O PRESENTE.
De Paulo Ralf.
Januário se sentiu num dia de sorte por se lembrar que aquele dia era uma data importantíssima que ele sempre esquecia. Aniversário de casamento. E ai já se vão 13 anos.
Em todo o ano essa era a data que sempre lhe trazia problemas pois sempre esquecia e não comprava nada. Depois de um dia estressante na repartição e, mesmo com uma baita chuva que o esperava lá fora, lá foi ele.
O que é que eu vou comprar à essa hora com todo o comércio fechando, chovendo, e com essa grana? Se perguntava.
Uma barraca de camelô já fechando e cheia de artigos femininos, era uma visão. Era como ver uma geladeira cheinha de geladíssimas cervejas bem no meio do deserto do Saara!
-Salvação!!!
Exclamou aliviado.
-‘Noite moça. Tudo bem? Quanto é aquela bolsa preta ali?
-50 reais.
-E aquela sandália ali?
-40 reais.
-E esse colar de contas verdes?
-35 reais.
-Aquela bolsa grande colorida?
-60 reais.
-Urrg! Glub...
Enquanto Januário perguntava o preço de tudo, desesperado, pensando na grana que ia ter que gastar, a vendedora apressadamente guardava suas mercadorias nas caixas.
-Moça, a senhora não pode guardar as coisas mais devagarzinho não?
Perguntou já enlouquecido sem encontrar alguma coisa que fosse bem bonita e é claro, barata, que fosse agradar a esposa.
-Claro que não!
Respondeu a vendedora em tom áspero.
-A essa hora e com esse tempo... o senhor acha que eu vou ficar aqui a noite toda?
-Desculpe senhora mas é que eu tenho de comprar um presente p'ra minha patrôa e não tenho muito dinheiro p'rá gastar.
-Então leva maquiagem "xente"!
É tudo baratinho e a mulherada adora.
-Mas eu não entendo nada disso!..
O PRESENTE
DE
PAULO RALF. CONTINUAÇÃO-
-Olha esse batom. Lindo, na cor da moda e so custa 3 reais.
-3 reais, que maravilha!
-Tá vendo?
-E as mulheres gostam mesmo disso?
-Ficam loucas.
-Maravilha!
Estava ai a solução.
-Moça eu não entendo nada disso. Será que a senhora me ajudava a comprar por, no máximo por 20 reais, , algumas dessas coisinhas coloridas? Quero deixar a patroa bem feliz.
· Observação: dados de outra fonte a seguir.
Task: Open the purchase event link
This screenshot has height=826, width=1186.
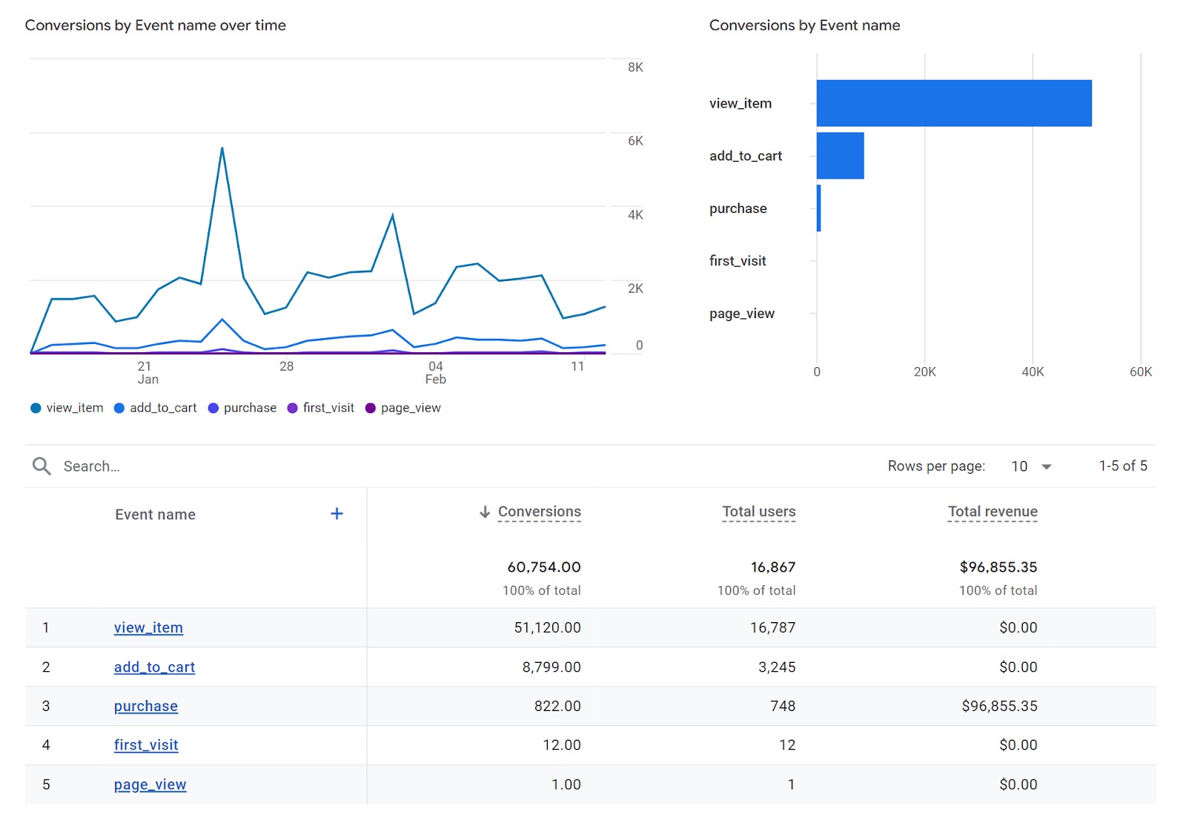Action: 145,707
-Claro, olha aí. Lápis de olho dois reais, batom 3 reais, sombra 5 reais...
Assim, a vendedora foi ensacando as coisas à seu gosto enquanto Januário aliviado só pensava na noite maravilhosa que lhe esperava.
Olha, deu 25,50, tá bom?
-Maravilha! Toma aí. Muito obrigado. A senhora salvou minha vida, embrulha p’ra presente bem bonito. Brigado.
Contente com a economia que fez, Januário foi direto para o buteco tomar uma gelada antes de ir para casa.
É hoje!
Comentou com algum típico companheiro conhecido de bar.
-É hoje que eu pego essa nega veia de jeito...
Então, depois daquele desconforto habitual do ônibus lotado, ruas esburacadas, trânsito caótico e todas aquelas escadas, ele finalmente chega em casa.
Cheio de más intenções e com as mãos escondidas p’ra trás, ele diz alegre p’ra sua mulher.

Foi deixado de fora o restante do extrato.